The presence of (*) is the strongest currently known genetic risk factor for Alzheimer disease and is associated with brain gray matter loss, notably in areas involved in Alzheimer disease pathology. Our objective was to assess the effect of * on brain structures in healthy elderly controls who subsequently developed subtle cognitive decline.
This prospective study included 382 community-dwelling elderly controls. At baseline, participants underwent MR imaging at 3T, extensive neuropsychological testing, and genotyping. After neuropsychological follow-up at 18 months, participants were classified into cognitively stable controls and cognitively deteriorating controls. Data analysis included whole-brain voxel-based morphometry and ROI analysis of GM.
*-related GM loss at baseline was found only in the cognitively deteriorating controls in the posterior cingulate cortex. There was no *related effect in the hippocampus, mesial temporal lobe, or brain areas not involved in Alzheimer disease pathology. Controls in the cognitively deteriorating group had slightly lower GM concentration in the hippocampus at baseline. Higher GM densities in the hippocampus, middle temporal lobe, and amygdala were associated with a decreased risk for cognitively deteriorating group status at follow-up.
*-related GM loss in the posterior cingulate cortex (an area involved in Alzheimer disease pathology) was found only in those elderly controls who subsequently developed subtle cognitive decline but not in cognitively stable controls.

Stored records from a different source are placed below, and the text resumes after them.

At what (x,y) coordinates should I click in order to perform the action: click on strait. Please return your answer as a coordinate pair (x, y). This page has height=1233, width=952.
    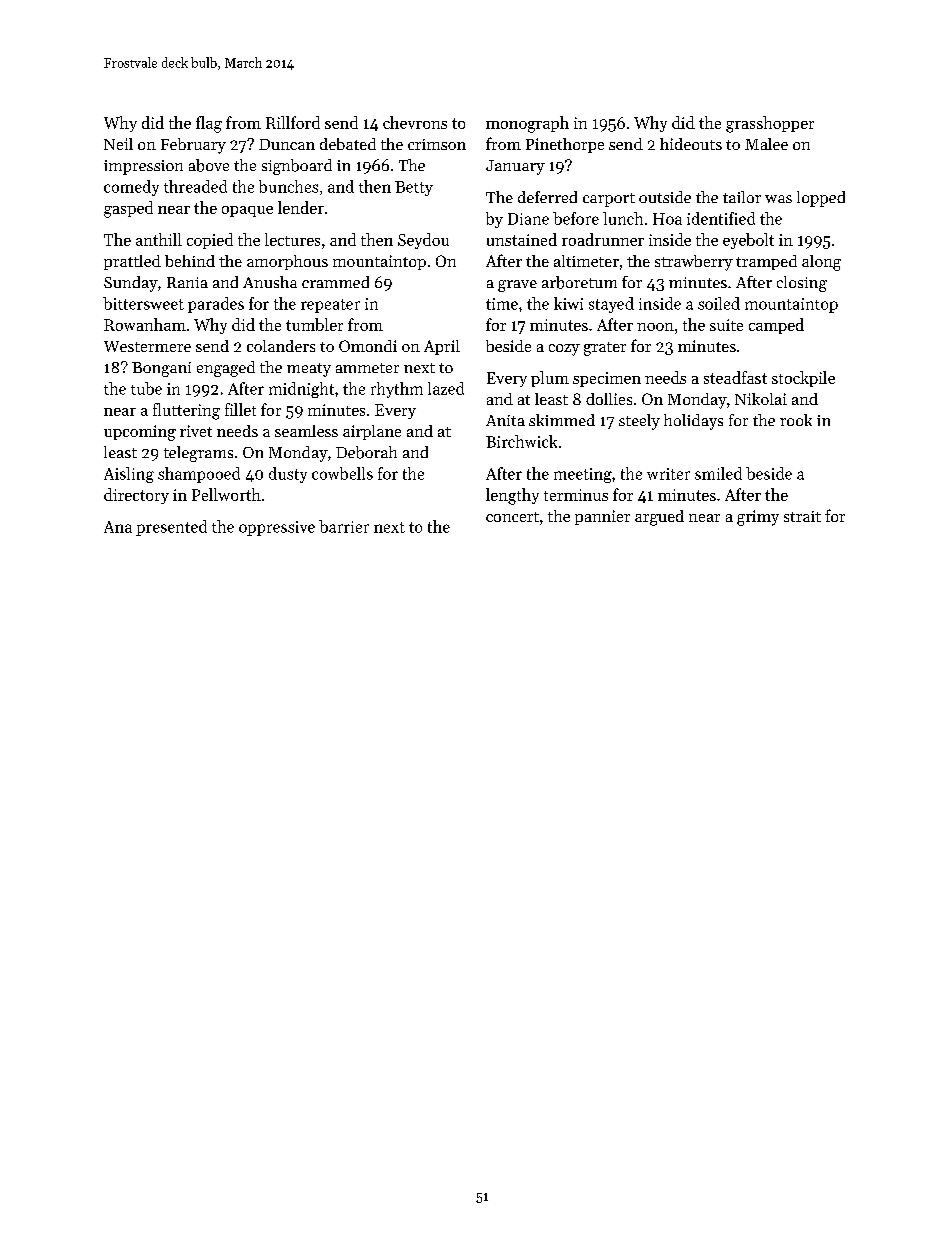
    Looking at the image, I should click on (802, 516).
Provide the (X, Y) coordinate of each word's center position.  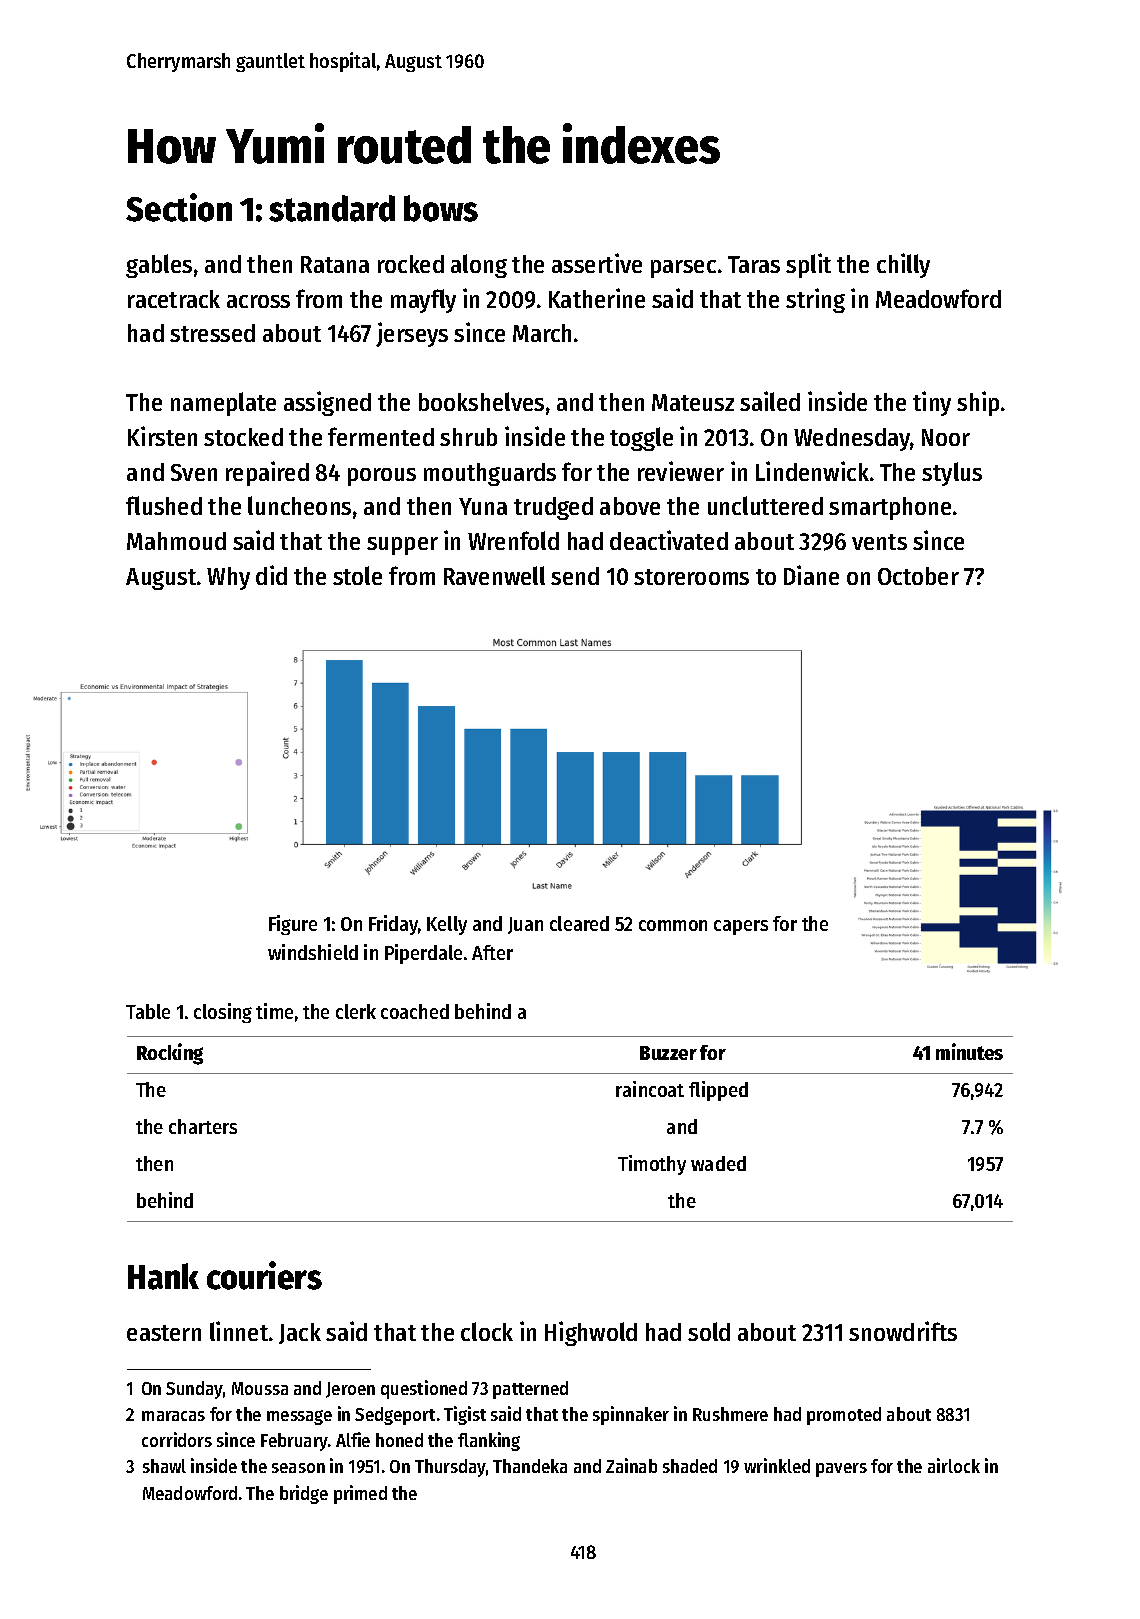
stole (357, 575)
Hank (163, 1276)
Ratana (335, 264)
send (575, 576)
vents (879, 542)
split (808, 265)
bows (441, 208)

This finding might explain the partially conflicting results of previous studies that typically did not include detailed neuropsychological assessment and follow-up. Most important, * status had no impact on GM density in areas affected early by neurofibrillary tangle formation such as the hippocampus and mesial temporal lobe.
()的存在是目前已知的阿尔茨海默病最强遗传风险因素,与脑灰质丢失有关,尤其是在涉及阿尔茨海默病病理的区域。我们的目的是评估()对随后出现轻微认知衰退的健康老年对照者脑结构的影响。

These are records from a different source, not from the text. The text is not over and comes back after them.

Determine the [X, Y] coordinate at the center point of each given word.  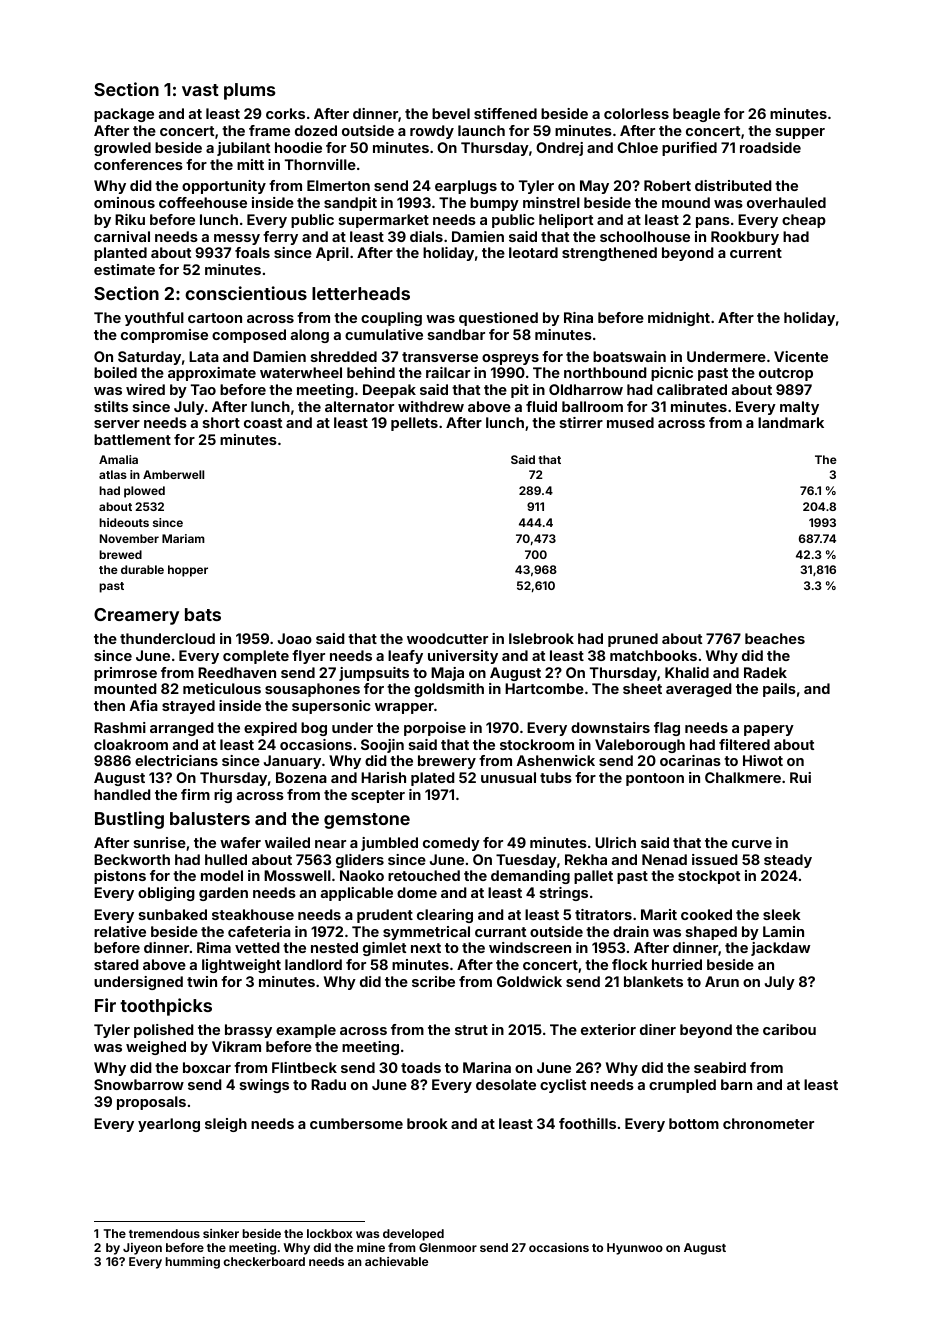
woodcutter [447, 638]
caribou [789, 1029]
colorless [636, 113]
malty [799, 408]
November [129, 538]
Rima [214, 947]
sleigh [226, 1125]
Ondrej [559, 149]
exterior [608, 1029]
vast [200, 90]
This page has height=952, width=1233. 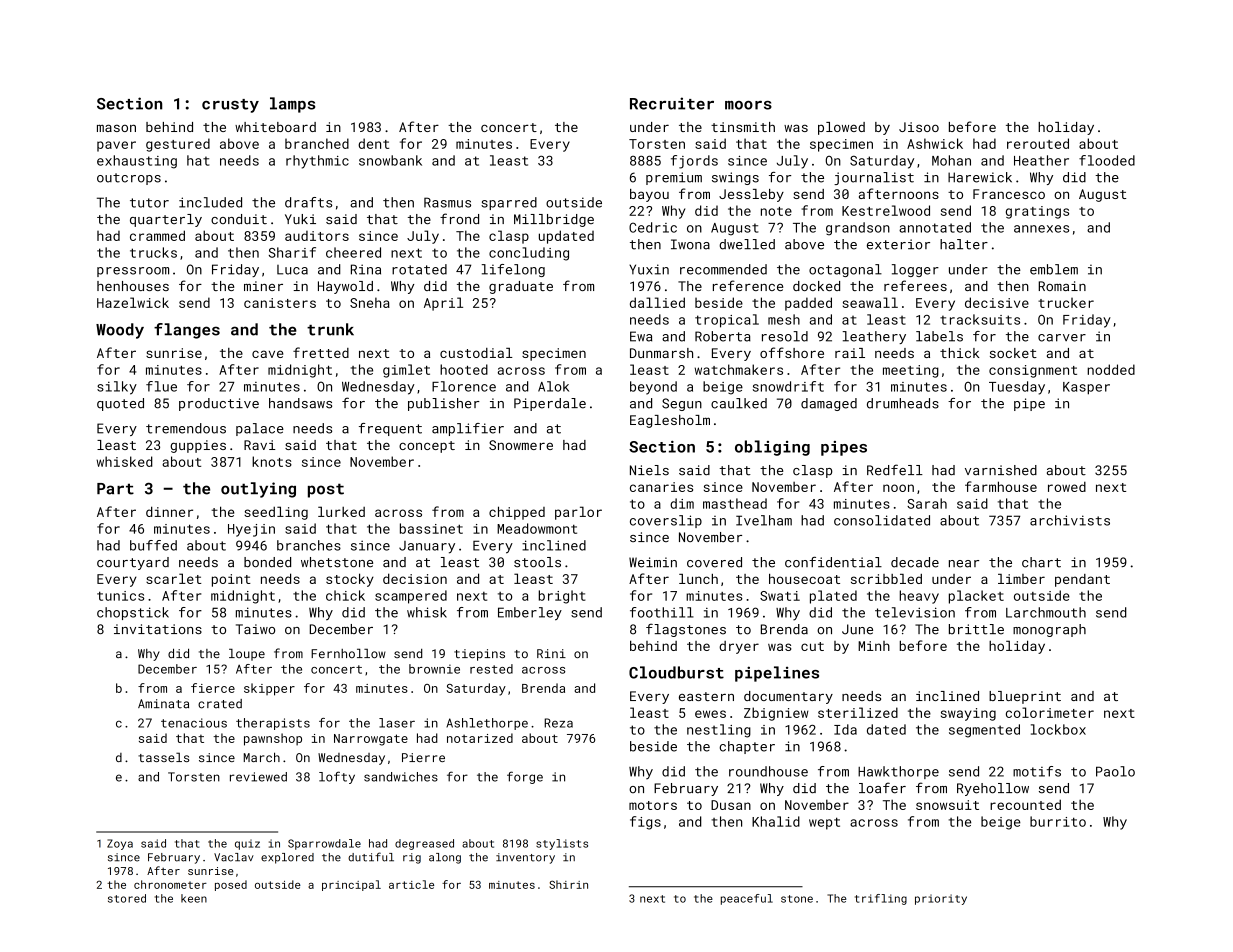 I want to click on flooded, so click(x=1107, y=160).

这项前瞻性研究纳入了382名社区居住的老年对照者。在基线时,参与者接受了3T磁共振成像、广泛的神经心理学测试和基因分型。在18个月的神经心理学随访后,参与者被分为认知稳定对照者和认知衰退对照者。数据分析包括全脑基于体素的形态学测量和灰质的感兴趣区分析。
仅在认知衰退对照者的后扣带回皮质发现基线时与()相关的灰质丢失。在海马体、内侧颞叶或未涉及阿尔茨海默病病理的脑区未发现与()相关的效应。认知衰退组的对照者在基线时海马体中的灰质浓度略低。海马体、颞中回和杏仁核中较高的灰质密度与随访时认知衰退组状态风险降低相关。
仅在那些随后出现轻微认知衰退的老年对照者中发现后扣带回皮质(一个涉及阿尔茨海默病病理的区域)存在与()相关的灰质丢失,而在认知稳定对照者中未发现。这一发现可能解释了以往研究中部分相互矛盾的结果,这些研究通常未包括详细的神经心理学评估和随访。最重要的是,()状态对早期受神经原纤维缠结形成影响的区域如海马体和内侧颞叶的灰质密度没有影响。